> _TEXT SECTION_

_ _ _

Reputation: 431
I have a system designed to take data via a socket and store that into a dictionary to serve as a database. Then all my other modules (GUI, analysis, write_to_log_file, etc) will access the database and do what they need to do with the dictionary e.g make widgets/copy the dictionary to a log file. But since all these things happen at a different rate, I chose to have each module on their own thread so I can control the frequency.
In the main run function there's something like this:
from threading import Thread
import data_collector
import write_to_log_file
def main():
db = {}
receive_data_thread = Thread(target=data_collector.main, arg=(db,))
recieve_data_thread.start() # writes to dictionary @ 50 Hz
log_data_thread = Thread(target=write_to_log_file.main, arg(db,))
log_data_thread.start() # reads dictionary @ 1 Hz
But it seems that both modules aren't working on the same dictionary instance because the log_data_thread just prints out the empty dictionary even when the data_collector shows the data it's inserted into the dictionary.
There's only one writer to the dictionary so I don't have to worry about threads stepping on each others toes, I just need to figure out a way for all the modules to read the current database as it's being written.
Upvotes: 0
Views: 2965
Reputation: 431
Sorry, I figured out my problem, and I'm dumb. The modules were working on the same dictionary, but my logger wasn't wrapped around a while True
so it just executed once and terminated the thread and thus my dictionary was only logged to disk once. So I made write_to_log_file.main(db)
constantly write at 1Hz forever and set log_data_thread.deamon = True
so that once the writer thread (which won't be a daemon thread) exits, it'll quit. Thanks for all the input about best practices on this type of system.
Upvotes: 0
Reputation: 196
This should not be a problem. I also assume you are using the threading module. I would have to know more about what the data_collector and write_to_log_file are doing to figure out why they are not working.
You could technically even have more then 1 thread writing and it would not be a problem because the GIL would take care of all the locking needed. Granted you will never get more then one cpus worth of work out of it.

_ _ _

> _WHAT THIS EXERCISE ASKS_
a. Reproduce the passage of the forum thread on sharing a dictionary across Python threads, from "constantly write at" up to and including "type of system.".
b. Carry on the forum thread about sharing a dictionary across Python threads, starting right after its final sentence.

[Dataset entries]
_ _ _

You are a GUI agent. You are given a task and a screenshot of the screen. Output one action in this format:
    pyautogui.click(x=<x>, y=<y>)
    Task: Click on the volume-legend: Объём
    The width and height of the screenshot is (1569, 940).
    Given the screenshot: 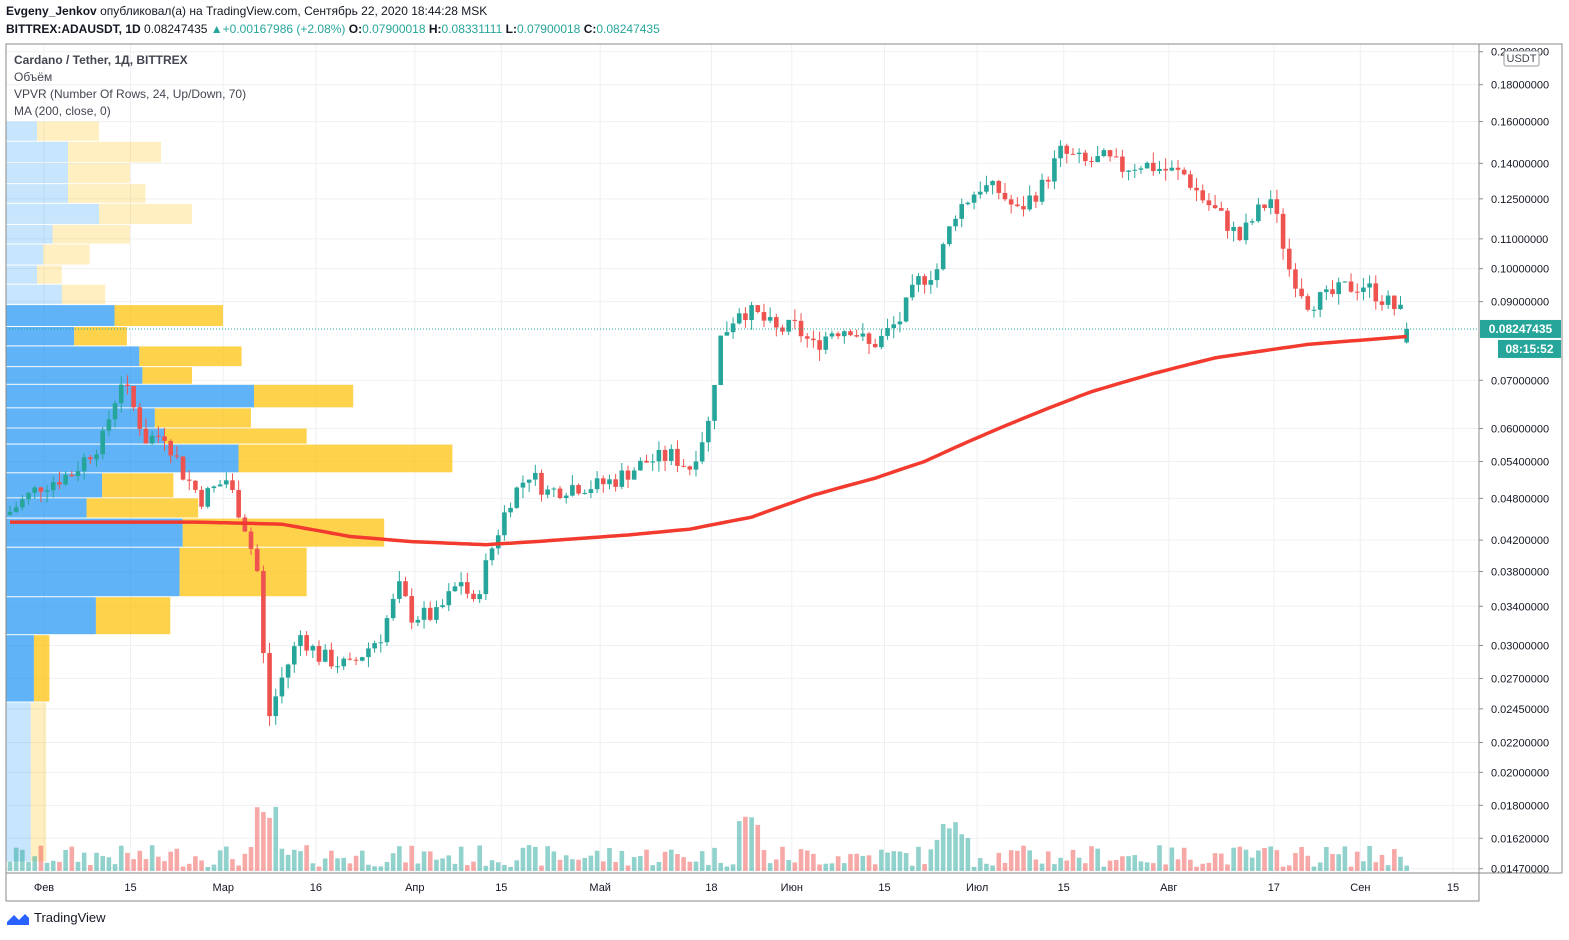 What is the action you would take?
    pyautogui.click(x=34, y=77)
    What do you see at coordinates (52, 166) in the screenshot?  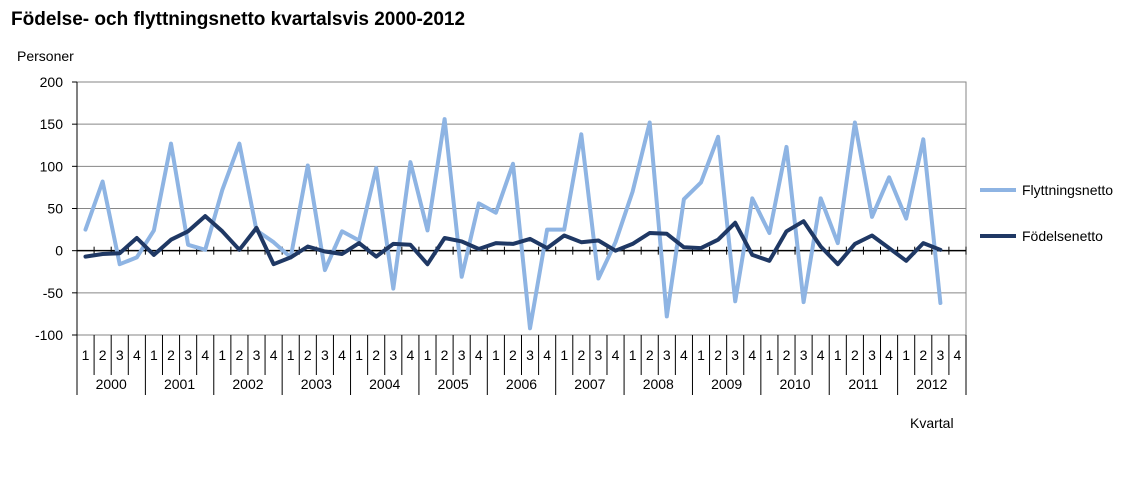 I see `y-tick-label: 100` at bounding box center [52, 166].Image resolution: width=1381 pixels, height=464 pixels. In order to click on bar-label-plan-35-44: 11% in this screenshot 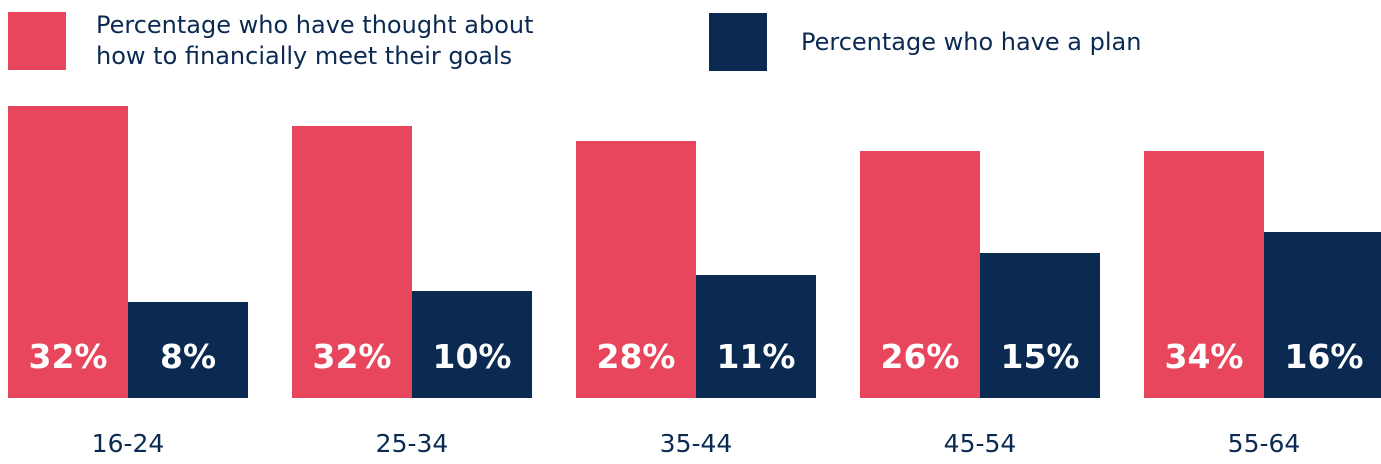, I will do `click(756, 356)`.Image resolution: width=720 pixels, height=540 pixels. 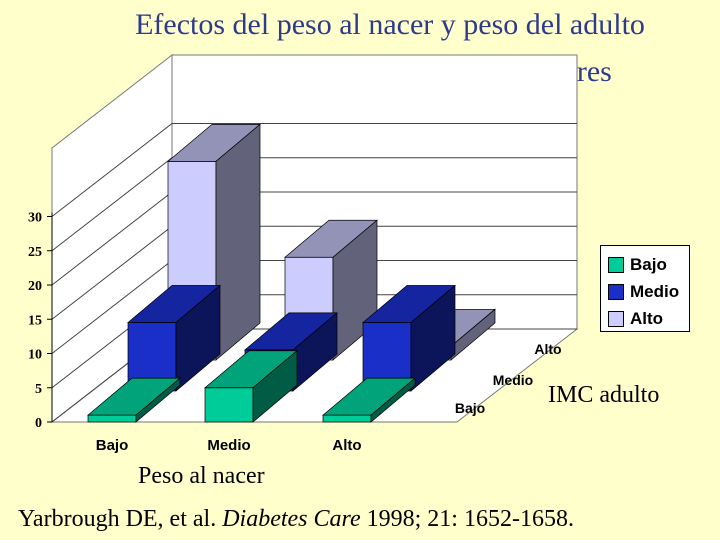 What do you see at coordinates (314, 170) in the screenshot?
I see `gridline` at bounding box center [314, 170].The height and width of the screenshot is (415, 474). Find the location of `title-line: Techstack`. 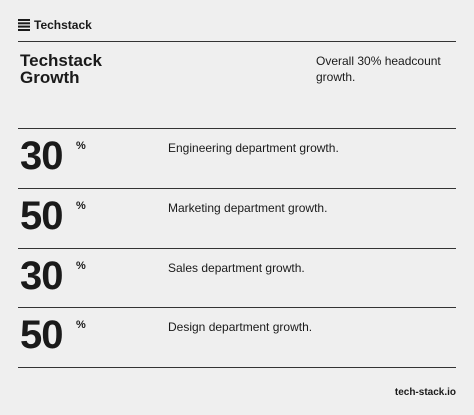

title-line: Techstack is located at coordinates (61, 60).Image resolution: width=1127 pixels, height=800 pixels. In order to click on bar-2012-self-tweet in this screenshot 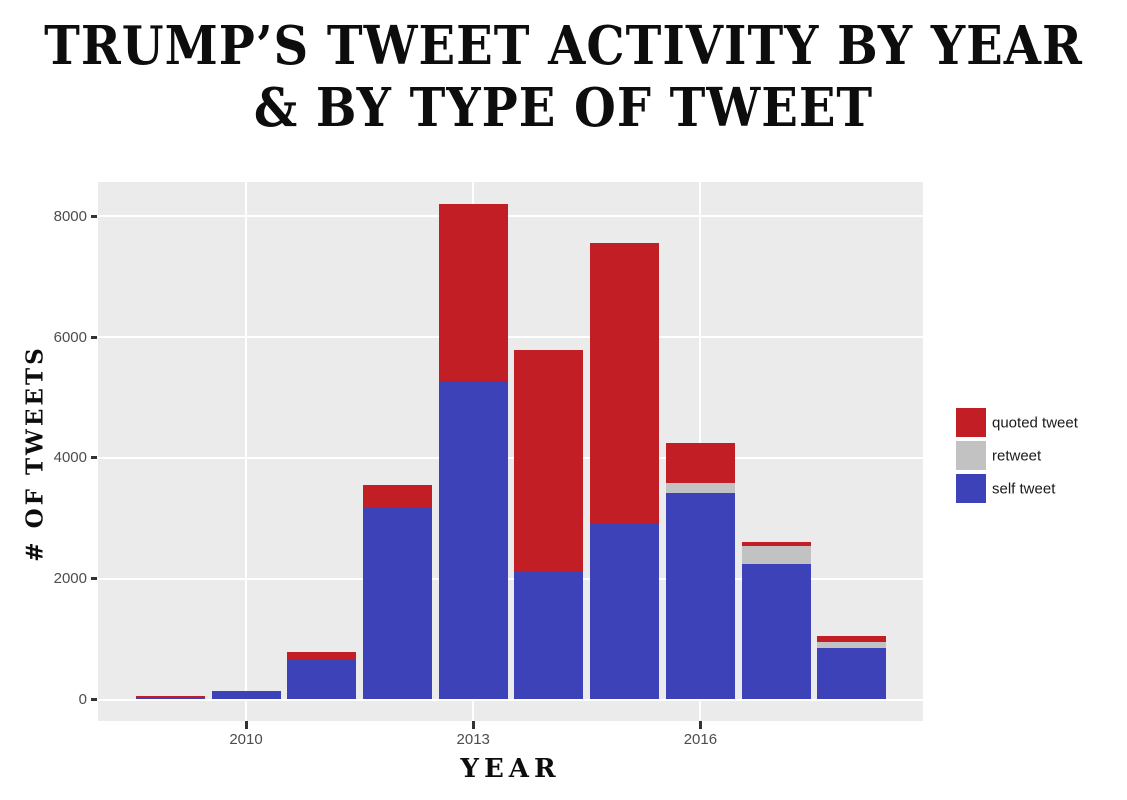, I will do `click(397, 604)`.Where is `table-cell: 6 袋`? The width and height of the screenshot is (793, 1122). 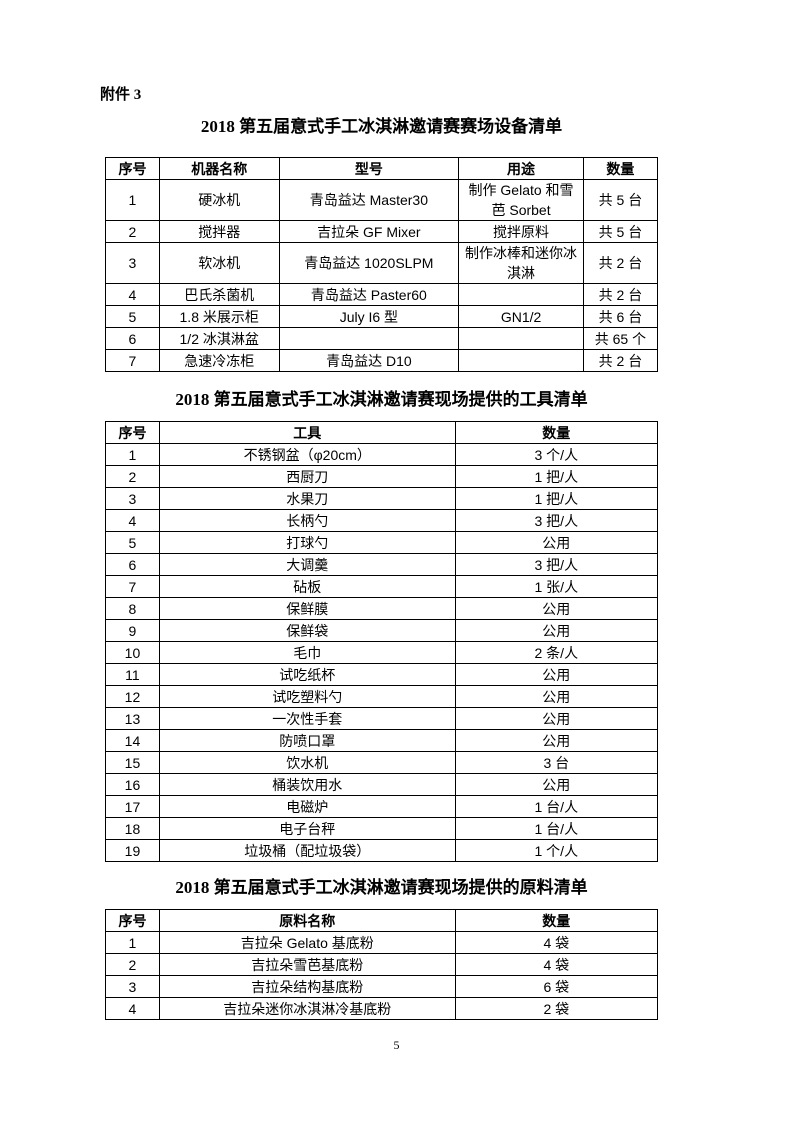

_ _ _

> _TASK RESPONSES_
a.
constantly write at 1Hz forever and set log_data_thread.deamon = True
so that once the writer thread (which won't be a daemon thread) exits, it'll quit. Thanks for all the input about best practices on this type of system.

b.
Here is a simple Example:
import threading, time
def addItem(d):
c = 0
while True:
d[c]="test-%d"%(c)
c+=1
time.sleep(1)
def checkItems(d):
clen = len(d)
while True:
if clen < len(d):
print "dict changed", d
clen = len(d)
time.sleep(.5)
DICT = {}
t1 = threading.Thread(target=addItem, args=(DICT,))
t1.daemon = True
t2 = threading.Thread(target=checkItems, args=(DICT,))
t2.daemon = True
t1.start()
t2.start()
while True:
time.sleep(1000)
Upvotes: 0
Reputation: 7842
Rather than using a builtin dict
, you could look at using a Manager
object from the multiprocessing
library:
from multiprocessing import Manager
from threading import Thread
from time import sleep
manager = Manager()
d = manager.dict()
def do_this(d):
d["this"] = "done"
def do_that(d):
d["that"] ="done"
thread0 = Thread(target=do_this,args=(d,))
thread1 = Thread(target=do_that,args=(d,))
thread0.start()
thread1.start()
thread0.join()
thread1.join()
print d
This gives you a standard-library thread-safe synchronised dictionary which should be easy to swap in to your current implementation without changing the design.
Upvotes: 3
Reputation: 880877
Use a Queue.Queue to pass values from the reader threads to a single writer thread. Pass the Queue instance to each data_collector.main
function. They can all call the Queue's put
method.
Meanwhile the write_to_log_file.main
should also be passed the same Queue instance, and it can call the Queue's get
method.
As items are pulled out of the Queue, they can be added to the dict
.
See also: Alex Martelli, on why Queue.Queue is the secret sauce of CPython multithreading.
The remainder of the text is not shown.